TEKS BACAAN:
★ ★ ★ ★ ★ ★ ★

Sukses

Nandong, Budaya Simeulue Aceh yang Selamatkan Warga dari Tsunami

Meski tak punya teknologi peringatan dini tsunami, warga Pulau Simeulue, Aceh mampu membaca tanda-tanda alam melalui budaya nandong.

Liputan6.com, Simeulue, Aceh - Bersahabatlah dengan alam, maka alam akan ramah padamu. Ungkapan itu tepat seperti apa yang telah dilakukan masyarakat di Pulau Simeulue, Aceh, secara turun temurun sejak berabad-abad lalu.

Seperti ditayangkan Liputan 6 Pagi SCTV, Jumat (26/12/2014), melalui budaya Nandong atau Nanga-nanga yaitu bersyair, orangtua di Kabupaten Simeulue mengajarkan kepada anak-cucunya tentang kearifan melihat gejala bencana alam.

★ ★ ★ ★ ★ ★ ★

DATA MENTAH:
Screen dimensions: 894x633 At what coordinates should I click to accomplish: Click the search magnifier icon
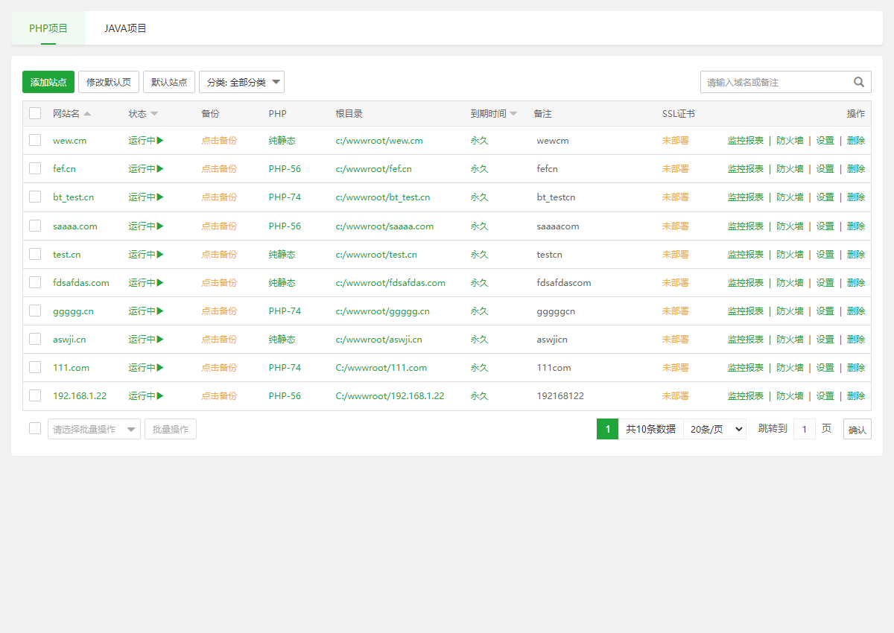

★ ★ ★ ★ ★ ★ ★

SOAL UNTUK DIKERJAKAN:
1. Jawablah pertanyaan tentang artikel budaya nandong berikut:
(a) Di pulau mana warga mampu membaca tanda-tanda alam melalui budaya nandong?
(b) Apa nama lain budaya Nandong menurut artikel itu?
(c) Pada hari dan tanggal berapa liputan itu ditayangkan Liputan 6 Pagi SCTV?
2. Tuliskan persis bagian artikel tentang budaya nandong dari "Seperti ditayangkan Liputan" sampai "gejala bencana alam.".
3. Lanjutkan artikel tentang budaya nandong di Simeulue mulai setelah kalimat terakhirnya.
Baris-baris data ini diambil dari sumber yang berbeda dengan teks bacaan.

JAWABAN BERURUTAN:
1.
(a) Pulau Simeulue, Aceh.
(b) Nanga-nanga.
(c) Jumat, 26/12/2014.

2.
Seperti ditayangkan Liputan 6 Pagi SCTV, Jumat (26/12/2014), melalui budaya Nandong atau Nanga-nanga yaitu bersyair, orangtua di Kabupaten Simeulue mengajarkan kepada anak-cucunya tentang kearifan melihat gejala bencana alam.

3.
Terlebih bencana alam kerap menghampiri daerah pesisir atau kepulauan tempat mereka tinggal. Seperti gempa bumi dan gelombang laut besar yang kini disebut tsunami. Sedangkan dalam Nandong, tsunami dikenal dengan nama smong.

Pengalaman mengalami smong atau gelombang tsunami tahun 1907 di daerah Salur, Kecamatan Teupah Selatan, Kabupaten Simeulue diturunkan melalui syair nyanyian Nandong dari generasi ke generasi agar cermat membaca tanda alam.

Dalam syair juga dijelaskan ciri-ciri gejala bencana alam, seperti guncangan gempa yang kuat, air laut yang tiba-tiba surut, dan gelombang besar yang melanda setelahnya.

Dan terbukti, pada saat gempa dan gelombang tsunami melanda pantai barat Aceh dan Sumatra Utara pada 26 Desember 2004 silam, warga Simeulue yang tinggal di kawasan pesisir justru tercatat sebagai wilayah dengan jumlah korban jiwa paling sedikit.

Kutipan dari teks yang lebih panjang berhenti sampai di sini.